Engineering Merit Badge

Click here for the official guidelines from the Boy Scouts of America for the Engineering Merit Badge.

Engineering comes in many forms. This can include the design of large buildings and structures as well as nanotechnology. Engineering produces useful tools in all kinds of sizes for all kinds of uses.

This badge requires you to select a manufactured item in your home. If you are building a self-watering container garden, then the manufactured item you select could be any number of things you use or have used with your garden. In fact, if you’ve followed our instructions and built a self-watering bucket container, then you have manufactured something and it can be your example. Information about what it is and how it works is included with our step-by-step instructions and video on how to build self-watering bucket containers, which can be found by clicking here.

Where this badge requires you to select an engineering achievement that has had a major impact on society, consider the impact had by the invention of terraced rice paddies in ancient China, the Philippines, and elsewhere in Asia as long as 2000 years ago. These monumental feats of engineering transformed thousands of square miles of mountainside throughout the southern, southeastern, and eastern regions of China and are still in use today. The engineering techniques used for traditional rice paddy terrace farming hasn’t changed since it began, uses no heavy equipment, and is highly successful; its success is why it has remain unchanged for 2000 years.

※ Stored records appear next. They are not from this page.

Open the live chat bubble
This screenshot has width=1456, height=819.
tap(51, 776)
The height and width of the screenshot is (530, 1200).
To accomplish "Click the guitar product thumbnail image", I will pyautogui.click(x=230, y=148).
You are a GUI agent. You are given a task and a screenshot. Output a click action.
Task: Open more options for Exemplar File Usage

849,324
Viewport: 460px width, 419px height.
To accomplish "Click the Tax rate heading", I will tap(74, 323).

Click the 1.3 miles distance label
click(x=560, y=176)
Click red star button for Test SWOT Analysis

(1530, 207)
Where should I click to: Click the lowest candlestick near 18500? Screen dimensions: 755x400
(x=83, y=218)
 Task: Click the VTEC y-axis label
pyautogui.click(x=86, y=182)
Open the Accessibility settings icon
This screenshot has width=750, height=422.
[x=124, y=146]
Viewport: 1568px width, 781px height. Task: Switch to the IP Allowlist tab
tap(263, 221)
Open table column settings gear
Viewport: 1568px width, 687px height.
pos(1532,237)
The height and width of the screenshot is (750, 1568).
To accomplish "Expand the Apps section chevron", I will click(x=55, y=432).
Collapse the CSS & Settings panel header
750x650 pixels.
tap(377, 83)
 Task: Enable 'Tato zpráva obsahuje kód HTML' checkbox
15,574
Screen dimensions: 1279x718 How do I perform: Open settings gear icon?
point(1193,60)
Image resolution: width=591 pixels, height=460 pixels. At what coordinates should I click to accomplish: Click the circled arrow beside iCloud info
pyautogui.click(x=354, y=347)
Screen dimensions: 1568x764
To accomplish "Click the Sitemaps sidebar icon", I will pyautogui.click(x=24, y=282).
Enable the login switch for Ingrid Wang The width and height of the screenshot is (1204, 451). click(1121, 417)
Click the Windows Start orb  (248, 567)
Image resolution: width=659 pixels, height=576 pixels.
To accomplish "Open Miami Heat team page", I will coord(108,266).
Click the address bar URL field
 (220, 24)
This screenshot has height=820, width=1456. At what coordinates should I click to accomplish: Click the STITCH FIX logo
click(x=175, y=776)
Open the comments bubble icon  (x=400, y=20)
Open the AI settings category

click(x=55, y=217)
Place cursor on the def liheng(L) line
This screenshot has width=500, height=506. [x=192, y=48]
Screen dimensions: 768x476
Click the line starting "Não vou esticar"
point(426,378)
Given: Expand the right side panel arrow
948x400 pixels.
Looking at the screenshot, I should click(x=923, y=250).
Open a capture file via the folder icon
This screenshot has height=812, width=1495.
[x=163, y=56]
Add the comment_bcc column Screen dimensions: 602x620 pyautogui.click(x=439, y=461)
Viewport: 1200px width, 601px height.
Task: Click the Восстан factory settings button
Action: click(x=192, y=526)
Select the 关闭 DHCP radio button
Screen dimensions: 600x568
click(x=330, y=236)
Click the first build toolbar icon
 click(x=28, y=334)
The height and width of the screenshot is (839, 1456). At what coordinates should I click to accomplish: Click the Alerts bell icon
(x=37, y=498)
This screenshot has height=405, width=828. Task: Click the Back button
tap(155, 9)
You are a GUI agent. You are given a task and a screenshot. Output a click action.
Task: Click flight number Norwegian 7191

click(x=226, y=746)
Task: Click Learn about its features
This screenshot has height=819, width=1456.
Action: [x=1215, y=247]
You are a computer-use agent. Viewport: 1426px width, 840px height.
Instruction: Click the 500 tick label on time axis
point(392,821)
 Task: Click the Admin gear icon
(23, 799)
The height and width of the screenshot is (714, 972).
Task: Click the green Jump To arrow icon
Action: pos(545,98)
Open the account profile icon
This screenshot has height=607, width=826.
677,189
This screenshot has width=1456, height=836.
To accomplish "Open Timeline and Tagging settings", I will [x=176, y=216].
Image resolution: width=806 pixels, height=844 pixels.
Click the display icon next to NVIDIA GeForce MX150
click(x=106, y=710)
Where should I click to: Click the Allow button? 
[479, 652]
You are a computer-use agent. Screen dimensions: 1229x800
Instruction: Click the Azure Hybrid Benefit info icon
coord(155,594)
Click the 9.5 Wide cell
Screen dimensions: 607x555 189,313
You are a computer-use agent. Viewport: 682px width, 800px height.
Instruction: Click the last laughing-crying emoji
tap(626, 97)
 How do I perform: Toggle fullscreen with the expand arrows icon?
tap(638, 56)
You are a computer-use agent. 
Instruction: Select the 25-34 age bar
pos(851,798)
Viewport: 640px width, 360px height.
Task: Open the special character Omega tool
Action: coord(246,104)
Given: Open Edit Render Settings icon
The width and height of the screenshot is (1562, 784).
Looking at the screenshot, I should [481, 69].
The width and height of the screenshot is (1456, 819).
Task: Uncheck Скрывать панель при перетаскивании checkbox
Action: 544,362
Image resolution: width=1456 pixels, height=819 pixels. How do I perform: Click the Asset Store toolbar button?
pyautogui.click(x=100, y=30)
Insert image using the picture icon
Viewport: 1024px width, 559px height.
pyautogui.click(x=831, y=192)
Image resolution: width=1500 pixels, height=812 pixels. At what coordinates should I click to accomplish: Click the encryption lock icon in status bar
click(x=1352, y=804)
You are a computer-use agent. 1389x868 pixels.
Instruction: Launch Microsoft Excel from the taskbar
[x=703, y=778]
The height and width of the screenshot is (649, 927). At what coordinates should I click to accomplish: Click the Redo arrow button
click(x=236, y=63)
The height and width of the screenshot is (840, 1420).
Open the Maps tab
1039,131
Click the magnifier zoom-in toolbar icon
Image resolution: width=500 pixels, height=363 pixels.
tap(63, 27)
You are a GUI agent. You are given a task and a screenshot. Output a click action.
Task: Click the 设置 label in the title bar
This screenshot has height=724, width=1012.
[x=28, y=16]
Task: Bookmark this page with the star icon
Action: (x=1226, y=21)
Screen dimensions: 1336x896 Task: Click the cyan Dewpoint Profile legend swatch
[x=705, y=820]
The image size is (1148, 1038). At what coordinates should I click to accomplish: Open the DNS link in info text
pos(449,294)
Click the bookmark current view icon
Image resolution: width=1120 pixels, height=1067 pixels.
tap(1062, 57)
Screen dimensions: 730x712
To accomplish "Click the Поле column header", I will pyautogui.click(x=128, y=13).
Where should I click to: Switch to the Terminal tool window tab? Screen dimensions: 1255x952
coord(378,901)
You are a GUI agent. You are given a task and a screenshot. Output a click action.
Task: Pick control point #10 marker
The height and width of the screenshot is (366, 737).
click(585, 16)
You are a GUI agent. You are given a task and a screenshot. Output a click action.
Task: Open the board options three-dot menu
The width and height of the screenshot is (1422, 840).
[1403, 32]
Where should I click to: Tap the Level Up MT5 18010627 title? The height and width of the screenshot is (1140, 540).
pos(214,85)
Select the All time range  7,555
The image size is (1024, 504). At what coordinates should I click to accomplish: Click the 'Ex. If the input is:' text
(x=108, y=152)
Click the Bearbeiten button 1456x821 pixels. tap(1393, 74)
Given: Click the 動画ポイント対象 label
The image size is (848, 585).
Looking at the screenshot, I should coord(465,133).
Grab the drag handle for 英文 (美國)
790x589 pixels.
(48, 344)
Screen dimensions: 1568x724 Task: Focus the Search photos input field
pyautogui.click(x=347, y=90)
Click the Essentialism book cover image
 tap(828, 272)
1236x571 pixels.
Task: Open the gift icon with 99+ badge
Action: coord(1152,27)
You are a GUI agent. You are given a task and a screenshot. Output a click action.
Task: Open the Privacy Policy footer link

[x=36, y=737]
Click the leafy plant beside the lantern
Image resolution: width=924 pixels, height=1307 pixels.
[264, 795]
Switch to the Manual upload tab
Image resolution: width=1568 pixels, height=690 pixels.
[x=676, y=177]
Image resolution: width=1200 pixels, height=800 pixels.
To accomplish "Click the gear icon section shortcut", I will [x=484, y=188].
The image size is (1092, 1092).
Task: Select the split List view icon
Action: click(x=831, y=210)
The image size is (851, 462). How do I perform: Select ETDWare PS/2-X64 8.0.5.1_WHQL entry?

Rice terraces of Yuanyang, Yunnan, China

If you are doing a self-watering container project with a patrol, consider making an original design for a piece of patrol equipment that relates to your patrol’s gardening activities to satisfy one option for this badge. If you opt to make a simple model that demonstrates motion, consider building a scarecrow whose arms and/or head move to scare the birds. If you opt to conduct experiments converting energy, consider greenhouse and/or growing projects that examine how light can be converted to heat and used by plants to convert nutrients into food energy within growing plants (see our Energy Merit Badge page for more details).